»»

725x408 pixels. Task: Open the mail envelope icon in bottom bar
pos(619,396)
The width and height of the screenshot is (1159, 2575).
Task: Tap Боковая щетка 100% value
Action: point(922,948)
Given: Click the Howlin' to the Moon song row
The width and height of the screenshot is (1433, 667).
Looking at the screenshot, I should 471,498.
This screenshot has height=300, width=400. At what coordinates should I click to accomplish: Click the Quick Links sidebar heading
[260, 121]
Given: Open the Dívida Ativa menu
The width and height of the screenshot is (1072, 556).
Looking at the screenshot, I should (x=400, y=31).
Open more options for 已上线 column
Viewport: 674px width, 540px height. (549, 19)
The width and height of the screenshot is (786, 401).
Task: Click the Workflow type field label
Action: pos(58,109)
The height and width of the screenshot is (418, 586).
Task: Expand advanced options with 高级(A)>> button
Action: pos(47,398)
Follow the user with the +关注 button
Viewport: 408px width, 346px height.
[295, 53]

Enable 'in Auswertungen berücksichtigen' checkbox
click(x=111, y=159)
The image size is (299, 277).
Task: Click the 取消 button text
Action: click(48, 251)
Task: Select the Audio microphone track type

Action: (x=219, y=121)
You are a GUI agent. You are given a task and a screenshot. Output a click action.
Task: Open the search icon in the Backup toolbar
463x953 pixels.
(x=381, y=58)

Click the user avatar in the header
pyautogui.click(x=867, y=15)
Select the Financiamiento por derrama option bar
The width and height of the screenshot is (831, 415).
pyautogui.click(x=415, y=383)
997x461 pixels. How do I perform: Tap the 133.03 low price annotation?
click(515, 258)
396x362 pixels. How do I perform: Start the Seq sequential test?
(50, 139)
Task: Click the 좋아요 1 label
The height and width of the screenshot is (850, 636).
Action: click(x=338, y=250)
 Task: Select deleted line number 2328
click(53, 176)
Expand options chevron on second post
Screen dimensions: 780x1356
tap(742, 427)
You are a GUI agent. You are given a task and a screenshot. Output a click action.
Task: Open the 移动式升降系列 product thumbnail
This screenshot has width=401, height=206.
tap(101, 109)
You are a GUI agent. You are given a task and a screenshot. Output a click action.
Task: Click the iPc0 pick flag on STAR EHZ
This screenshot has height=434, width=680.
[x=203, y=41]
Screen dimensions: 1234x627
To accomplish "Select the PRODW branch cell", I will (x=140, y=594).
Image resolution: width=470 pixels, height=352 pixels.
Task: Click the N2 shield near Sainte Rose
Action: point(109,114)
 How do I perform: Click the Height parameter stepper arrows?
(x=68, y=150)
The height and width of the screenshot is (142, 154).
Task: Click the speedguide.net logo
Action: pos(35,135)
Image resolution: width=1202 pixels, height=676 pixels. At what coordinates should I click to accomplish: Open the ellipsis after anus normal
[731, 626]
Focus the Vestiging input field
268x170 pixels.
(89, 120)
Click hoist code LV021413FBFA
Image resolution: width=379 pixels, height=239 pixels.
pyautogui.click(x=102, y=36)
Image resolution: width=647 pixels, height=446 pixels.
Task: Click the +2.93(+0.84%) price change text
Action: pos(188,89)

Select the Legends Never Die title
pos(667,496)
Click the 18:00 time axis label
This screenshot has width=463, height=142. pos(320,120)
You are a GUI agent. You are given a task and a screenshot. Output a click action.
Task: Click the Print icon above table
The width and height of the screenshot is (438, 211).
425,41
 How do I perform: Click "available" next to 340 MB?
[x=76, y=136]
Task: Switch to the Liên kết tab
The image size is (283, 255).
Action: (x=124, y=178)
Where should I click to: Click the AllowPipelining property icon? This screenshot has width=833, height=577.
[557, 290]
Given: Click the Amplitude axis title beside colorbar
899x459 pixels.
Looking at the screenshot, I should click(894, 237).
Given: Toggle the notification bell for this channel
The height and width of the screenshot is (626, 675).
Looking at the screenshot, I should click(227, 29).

««

▶ **Your goal**
Word for word, restate each record in the listing.

▶ **Task result**
725x408 pixels. Task: Open the mail envelope icon in bottom bar
pos(619,396)
The width and height of the screenshot is (1159, 2575).
Task: Tap Боковая щетка 100% value
Action: point(922,948)
Given: Click the Howlin' to the Moon song row
The width and height of the screenshot is (1433, 667).
Looking at the screenshot, I should 471,498.
This screenshot has height=300, width=400. At what coordinates should I click to accomplish: Click the Quick Links sidebar heading
[260, 121]
Given: Open the Dívida Ativa menu
The width and height of the screenshot is (1072, 556).
Looking at the screenshot, I should (x=400, y=31).
Open more options for 已上线 column
Viewport: 674px width, 540px height. (549, 19)
The width and height of the screenshot is (786, 401).
Task: Click the Workflow type field label
Action: pos(58,109)
The height and width of the screenshot is (418, 586).
Task: Expand advanced options with 高级(A)>> button
Action: pos(47,398)
Follow the user with the +关注 button
Viewport: 408px width, 346px height.
[295, 53]

Enable 'in Auswertungen berücksichtigen' checkbox
click(x=111, y=159)
The image size is (299, 277).
Task: Click the 取消 button text
Action: click(48, 251)
Task: Select the Audio microphone track type

Action: (x=219, y=121)
You are a GUI agent. You are given a task and a screenshot. Output a click action.
Task: Open the search icon in the Backup toolbar
463x953 pixels.
(x=381, y=58)

Click the user avatar in the header
pyautogui.click(x=867, y=15)
Select the Financiamiento por derrama option bar
The width and height of the screenshot is (831, 415).
pyautogui.click(x=415, y=383)
997x461 pixels. How do I perform: Tap the 133.03 low price annotation?
click(515, 258)
396x362 pixels. How do I perform: Start the Seq sequential test?
(50, 139)
Task: Click the 좋아요 1 label
The height and width of the screenshot is (850, 636).
Action: click(x=338, y=250)
 Task: Select deleted line number 2328
click(53, 176)
Expand options chevron on second post
Screen dimensions: 780x1356
tap(742, 427)
You are a GUI agent. You are given a task and a screenshot. Output a click action.
Task: Open the 移动式升降系列 product thumbnail
This screenshot has width=401, height=206.
tap(101, 109)
You are a GUI agent. You are given a task and a screenshot. Output a click action.
Task: Click the iPc0 pick flag on STAR EHZ
This screenshot has height=434, width=680.
[x=203, y=41]
Screen dimensions: 1234x627
To accomplish "Select the PRODW branch cell", I will (x=140, y=594).
Image resolution: width=470 pixels, height=352 pixels.
Task: Click the N2 shield near Sainte Rose
Action: point(109,114)
 How do I perform: Click the Height parameter stepper arrows?
(x=68, y=150)
The height and width of the screenshot is (142, 154).
Task: Click the speedguide.net logo
Action: pos(35,135)
Image resolution: width=1202 pixels, height=676 pixels. At what coordinates should I click to accomplish: Open the ellipsis after anus normal
[731, 626]
Focus the Vestiging input field
268x170 pixels.
(89, 120)
Click hoist code LV021413FBFA
Image resolution: width=379 pixels, height=239 pixels.
pyautogui.click(x=102, y=36)
Image resolution: width=647 pixels, height=446 pixels.
Task: Click the +2.93(+0.84%) price change text
Action: pos(188,89)

Select the Legends Never Die title
pos(667,496)
Click the 18:00 time axis label
This screenshot has width=463, height=142. pos(320,120)
You are a GUI agent. You are given a task and a screenshot. Output a click action.
Task: Click the Print icon above table
The width and height of the screenshot is (438, 211).
425,41
 How do I perform: Click "available" next to 340 MB?
[x=76, y=136]
Task: Switch to the Liên kết tab
The image size is (283, 255).
Action: (x=124, y=178)
Where should I click to: Click the AllowPipelining property icon? This screenshot has width=833, height=577.
[557, 290]
Given: Click the Amplitude axis title beside colorbar
899x459 pixels.
Looking at the screenshot, I should click(894, 237).
Given: Toggle the notification bell for this channel
The height and width of the screenshot is (626, 675).
Looking at the screenshot, I should click(227, 29).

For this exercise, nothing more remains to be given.